→ ROWS
*-*-*

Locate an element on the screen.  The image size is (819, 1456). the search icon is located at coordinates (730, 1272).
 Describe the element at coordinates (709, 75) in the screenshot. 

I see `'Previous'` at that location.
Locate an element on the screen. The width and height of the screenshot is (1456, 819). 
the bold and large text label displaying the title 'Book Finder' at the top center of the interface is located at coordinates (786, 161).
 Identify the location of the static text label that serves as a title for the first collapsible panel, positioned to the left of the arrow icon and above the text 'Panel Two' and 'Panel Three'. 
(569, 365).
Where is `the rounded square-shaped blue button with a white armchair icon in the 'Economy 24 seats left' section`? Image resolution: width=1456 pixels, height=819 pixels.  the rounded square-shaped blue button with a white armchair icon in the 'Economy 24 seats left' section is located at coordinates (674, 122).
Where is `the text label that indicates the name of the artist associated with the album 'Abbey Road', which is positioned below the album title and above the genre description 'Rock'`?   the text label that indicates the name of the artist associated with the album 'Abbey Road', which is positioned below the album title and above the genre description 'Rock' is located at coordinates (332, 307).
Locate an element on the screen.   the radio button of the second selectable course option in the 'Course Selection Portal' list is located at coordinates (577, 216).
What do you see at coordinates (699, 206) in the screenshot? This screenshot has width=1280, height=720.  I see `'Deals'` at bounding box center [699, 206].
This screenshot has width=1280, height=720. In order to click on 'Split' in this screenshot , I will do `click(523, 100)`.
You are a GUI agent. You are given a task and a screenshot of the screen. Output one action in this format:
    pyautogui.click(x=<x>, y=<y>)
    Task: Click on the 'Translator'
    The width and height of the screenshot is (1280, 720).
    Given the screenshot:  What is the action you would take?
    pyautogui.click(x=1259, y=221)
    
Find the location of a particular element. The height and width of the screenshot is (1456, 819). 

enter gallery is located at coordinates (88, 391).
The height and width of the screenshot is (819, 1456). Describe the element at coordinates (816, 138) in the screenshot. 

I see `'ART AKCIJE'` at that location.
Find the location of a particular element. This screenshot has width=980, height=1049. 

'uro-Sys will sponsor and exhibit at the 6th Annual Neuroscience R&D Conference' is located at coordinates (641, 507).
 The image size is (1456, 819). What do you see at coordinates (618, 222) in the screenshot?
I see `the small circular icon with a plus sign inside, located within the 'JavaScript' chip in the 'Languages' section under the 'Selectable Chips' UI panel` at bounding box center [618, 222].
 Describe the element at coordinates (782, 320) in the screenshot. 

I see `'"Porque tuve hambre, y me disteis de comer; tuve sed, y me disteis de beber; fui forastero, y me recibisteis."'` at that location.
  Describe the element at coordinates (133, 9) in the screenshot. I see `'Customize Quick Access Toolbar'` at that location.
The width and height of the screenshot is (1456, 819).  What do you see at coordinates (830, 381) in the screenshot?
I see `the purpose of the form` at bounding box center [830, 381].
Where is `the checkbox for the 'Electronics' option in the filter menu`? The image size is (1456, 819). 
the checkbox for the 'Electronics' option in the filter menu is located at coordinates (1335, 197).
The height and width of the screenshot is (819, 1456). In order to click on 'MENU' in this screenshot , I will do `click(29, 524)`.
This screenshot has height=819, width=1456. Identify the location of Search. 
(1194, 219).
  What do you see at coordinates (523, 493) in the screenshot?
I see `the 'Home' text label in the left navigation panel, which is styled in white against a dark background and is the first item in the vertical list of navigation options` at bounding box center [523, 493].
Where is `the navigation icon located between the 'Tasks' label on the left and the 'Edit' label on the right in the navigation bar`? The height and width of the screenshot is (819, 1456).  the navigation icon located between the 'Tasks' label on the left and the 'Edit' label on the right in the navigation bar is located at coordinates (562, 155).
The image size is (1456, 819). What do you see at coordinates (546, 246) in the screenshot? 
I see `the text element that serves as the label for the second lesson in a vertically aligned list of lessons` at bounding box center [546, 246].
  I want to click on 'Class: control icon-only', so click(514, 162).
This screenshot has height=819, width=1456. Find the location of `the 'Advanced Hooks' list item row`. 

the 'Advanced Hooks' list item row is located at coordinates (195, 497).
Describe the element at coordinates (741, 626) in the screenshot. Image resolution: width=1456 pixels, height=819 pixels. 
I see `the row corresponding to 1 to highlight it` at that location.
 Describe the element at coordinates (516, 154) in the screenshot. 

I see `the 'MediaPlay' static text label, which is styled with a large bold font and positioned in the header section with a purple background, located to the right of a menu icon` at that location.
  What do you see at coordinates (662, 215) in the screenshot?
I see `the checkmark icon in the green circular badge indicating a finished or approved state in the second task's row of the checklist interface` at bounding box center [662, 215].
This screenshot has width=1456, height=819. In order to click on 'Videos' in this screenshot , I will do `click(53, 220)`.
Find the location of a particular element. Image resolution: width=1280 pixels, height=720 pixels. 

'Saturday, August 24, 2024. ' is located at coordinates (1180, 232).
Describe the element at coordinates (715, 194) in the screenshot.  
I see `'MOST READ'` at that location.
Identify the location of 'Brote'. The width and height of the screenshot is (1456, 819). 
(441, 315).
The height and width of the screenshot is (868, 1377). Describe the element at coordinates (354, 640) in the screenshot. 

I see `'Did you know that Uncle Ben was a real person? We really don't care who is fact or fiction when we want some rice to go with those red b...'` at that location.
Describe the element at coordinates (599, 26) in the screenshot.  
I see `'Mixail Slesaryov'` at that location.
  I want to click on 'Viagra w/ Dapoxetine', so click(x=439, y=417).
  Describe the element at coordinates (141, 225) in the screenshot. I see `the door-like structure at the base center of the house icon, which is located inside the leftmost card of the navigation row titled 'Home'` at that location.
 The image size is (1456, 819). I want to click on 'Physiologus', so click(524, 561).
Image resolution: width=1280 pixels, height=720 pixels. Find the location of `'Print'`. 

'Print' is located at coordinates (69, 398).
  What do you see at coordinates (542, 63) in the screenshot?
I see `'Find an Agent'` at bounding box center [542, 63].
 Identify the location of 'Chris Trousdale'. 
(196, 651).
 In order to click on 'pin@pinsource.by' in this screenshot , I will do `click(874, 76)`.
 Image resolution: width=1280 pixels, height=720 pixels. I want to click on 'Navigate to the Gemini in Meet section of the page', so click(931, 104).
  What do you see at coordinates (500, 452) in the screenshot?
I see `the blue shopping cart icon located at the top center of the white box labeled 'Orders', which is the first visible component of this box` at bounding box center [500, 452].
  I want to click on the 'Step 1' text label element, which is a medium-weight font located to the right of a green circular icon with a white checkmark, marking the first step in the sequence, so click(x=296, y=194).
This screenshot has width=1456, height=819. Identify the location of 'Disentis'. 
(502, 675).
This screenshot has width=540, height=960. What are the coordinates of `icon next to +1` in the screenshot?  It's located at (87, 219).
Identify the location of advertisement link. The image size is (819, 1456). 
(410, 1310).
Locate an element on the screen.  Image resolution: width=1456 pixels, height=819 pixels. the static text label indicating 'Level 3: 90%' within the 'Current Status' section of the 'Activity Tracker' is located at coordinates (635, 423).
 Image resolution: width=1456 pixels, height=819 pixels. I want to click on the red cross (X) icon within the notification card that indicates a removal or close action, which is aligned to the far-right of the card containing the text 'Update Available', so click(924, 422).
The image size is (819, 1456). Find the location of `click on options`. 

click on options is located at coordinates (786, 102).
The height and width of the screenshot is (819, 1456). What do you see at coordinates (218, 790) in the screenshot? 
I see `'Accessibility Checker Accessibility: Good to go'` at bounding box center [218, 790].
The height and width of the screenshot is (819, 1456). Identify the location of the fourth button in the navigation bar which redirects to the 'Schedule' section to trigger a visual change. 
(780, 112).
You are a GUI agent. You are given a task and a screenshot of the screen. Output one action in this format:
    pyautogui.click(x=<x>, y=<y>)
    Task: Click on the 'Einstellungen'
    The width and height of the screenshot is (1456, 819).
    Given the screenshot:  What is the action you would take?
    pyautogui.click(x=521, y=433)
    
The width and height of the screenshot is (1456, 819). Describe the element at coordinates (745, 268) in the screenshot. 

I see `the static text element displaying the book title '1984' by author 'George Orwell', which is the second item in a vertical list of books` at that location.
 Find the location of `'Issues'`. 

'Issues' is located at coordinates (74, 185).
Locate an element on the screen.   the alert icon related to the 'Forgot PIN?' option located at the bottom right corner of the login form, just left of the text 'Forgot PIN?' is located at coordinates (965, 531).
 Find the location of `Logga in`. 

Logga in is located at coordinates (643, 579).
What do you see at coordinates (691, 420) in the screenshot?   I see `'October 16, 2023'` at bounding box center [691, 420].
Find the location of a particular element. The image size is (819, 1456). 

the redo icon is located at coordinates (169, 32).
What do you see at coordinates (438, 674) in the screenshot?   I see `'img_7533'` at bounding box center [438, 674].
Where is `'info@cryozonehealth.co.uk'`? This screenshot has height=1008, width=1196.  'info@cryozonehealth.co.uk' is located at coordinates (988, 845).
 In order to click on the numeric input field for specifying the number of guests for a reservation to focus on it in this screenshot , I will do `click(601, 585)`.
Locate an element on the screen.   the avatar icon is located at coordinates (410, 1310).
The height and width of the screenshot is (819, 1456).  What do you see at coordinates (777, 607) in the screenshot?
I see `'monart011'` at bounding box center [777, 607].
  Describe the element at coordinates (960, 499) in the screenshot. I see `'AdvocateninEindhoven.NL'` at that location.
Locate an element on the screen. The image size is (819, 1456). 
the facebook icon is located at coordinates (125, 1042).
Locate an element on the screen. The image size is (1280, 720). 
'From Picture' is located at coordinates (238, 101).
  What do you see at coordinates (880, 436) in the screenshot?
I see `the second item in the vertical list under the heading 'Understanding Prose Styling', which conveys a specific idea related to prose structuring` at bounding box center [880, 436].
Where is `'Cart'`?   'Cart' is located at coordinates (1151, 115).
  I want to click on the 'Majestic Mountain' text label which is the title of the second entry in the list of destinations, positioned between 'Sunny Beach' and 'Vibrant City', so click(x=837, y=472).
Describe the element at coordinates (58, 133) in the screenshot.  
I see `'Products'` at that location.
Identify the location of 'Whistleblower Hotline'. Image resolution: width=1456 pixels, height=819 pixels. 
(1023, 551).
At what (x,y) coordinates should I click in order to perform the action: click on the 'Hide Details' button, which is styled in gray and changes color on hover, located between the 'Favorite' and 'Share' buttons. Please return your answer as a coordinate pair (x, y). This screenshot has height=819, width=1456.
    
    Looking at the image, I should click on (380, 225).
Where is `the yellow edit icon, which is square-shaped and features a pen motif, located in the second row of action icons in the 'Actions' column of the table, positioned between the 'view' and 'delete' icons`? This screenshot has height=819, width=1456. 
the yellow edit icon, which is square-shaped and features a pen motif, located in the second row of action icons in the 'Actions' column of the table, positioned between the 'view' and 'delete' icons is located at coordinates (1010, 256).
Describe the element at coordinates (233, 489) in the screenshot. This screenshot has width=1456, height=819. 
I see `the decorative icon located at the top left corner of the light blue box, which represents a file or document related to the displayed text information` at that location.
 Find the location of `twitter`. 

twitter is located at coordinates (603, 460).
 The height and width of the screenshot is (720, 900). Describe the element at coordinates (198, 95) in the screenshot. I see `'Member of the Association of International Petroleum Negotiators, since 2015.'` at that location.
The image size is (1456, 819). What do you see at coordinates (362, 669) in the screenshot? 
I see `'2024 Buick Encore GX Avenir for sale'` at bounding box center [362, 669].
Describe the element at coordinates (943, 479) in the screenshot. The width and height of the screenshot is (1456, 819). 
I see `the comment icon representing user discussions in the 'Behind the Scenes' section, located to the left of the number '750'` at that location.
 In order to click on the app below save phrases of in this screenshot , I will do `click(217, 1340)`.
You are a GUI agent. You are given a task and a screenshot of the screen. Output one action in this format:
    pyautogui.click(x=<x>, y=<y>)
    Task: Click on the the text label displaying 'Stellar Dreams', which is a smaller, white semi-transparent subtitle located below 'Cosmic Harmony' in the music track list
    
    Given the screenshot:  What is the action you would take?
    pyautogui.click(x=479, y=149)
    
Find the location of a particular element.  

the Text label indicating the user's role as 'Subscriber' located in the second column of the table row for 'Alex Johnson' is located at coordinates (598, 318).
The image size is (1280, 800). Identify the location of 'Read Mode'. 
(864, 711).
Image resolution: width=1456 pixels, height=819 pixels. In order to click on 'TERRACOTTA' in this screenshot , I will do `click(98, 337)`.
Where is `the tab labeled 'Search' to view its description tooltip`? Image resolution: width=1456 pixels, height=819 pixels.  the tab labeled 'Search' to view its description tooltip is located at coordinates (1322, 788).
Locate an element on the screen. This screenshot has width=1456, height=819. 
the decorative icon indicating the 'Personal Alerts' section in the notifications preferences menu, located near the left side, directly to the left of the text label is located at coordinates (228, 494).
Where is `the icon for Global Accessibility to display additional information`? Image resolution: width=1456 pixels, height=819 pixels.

*-*-*

Give the lines from the start of the material through the line that contains "coordinates (577, 216)." as a JSON list of strings, one string per line, with blank lines omitted.

[
  "Locate an element on the screen.  The image size is (819, 1456). the search icon is located at coordinates (730, 1272).",
  " Describe the element at coordinates (709, 75) in the screenshot. ",
  "I see `'Previous'` at that location.",
  "Locate an element on the screen. The width and height of the screenshot is (1456, 819). ",
  "the bold and large text label displaying the title 'Book Finder' at the top center of the interface is located at coordinates (786, 161).",
  " Identify the location of the static text label that serves as a title for the first collapsible panel, positioned to the left of the arrow icon and above the text 'Panel Two' and 'Panel Three'. ",
  "(569, 365).",
  "Where is `the rounded square-shaped blue button with a white armchair icon in the 'Economy 24 seats left' section`? Image resolution: width=1456 pixels, height=819 pixels.  the rounded square-shaped blue button with a white armchair icon in the 'Economy 24 seats left' section is located at coordinates (674, 122).",
  "Where is `the text label that indicates the name of the artist associated with the album 'Abbey Road', which is positioned below the album title and above the genre description 'Rock'`?   the text label that indicates the name of the artist associated with the album 'Abbey Road', which is positioned below the album title and above the genre description 'Rock' is located at coordinates (332, 307).",
  "Locate an element on the screen.   the radio button of the second selectable course option in the 'Course Selection Portal' list is located at coordinates (577, 216)."
]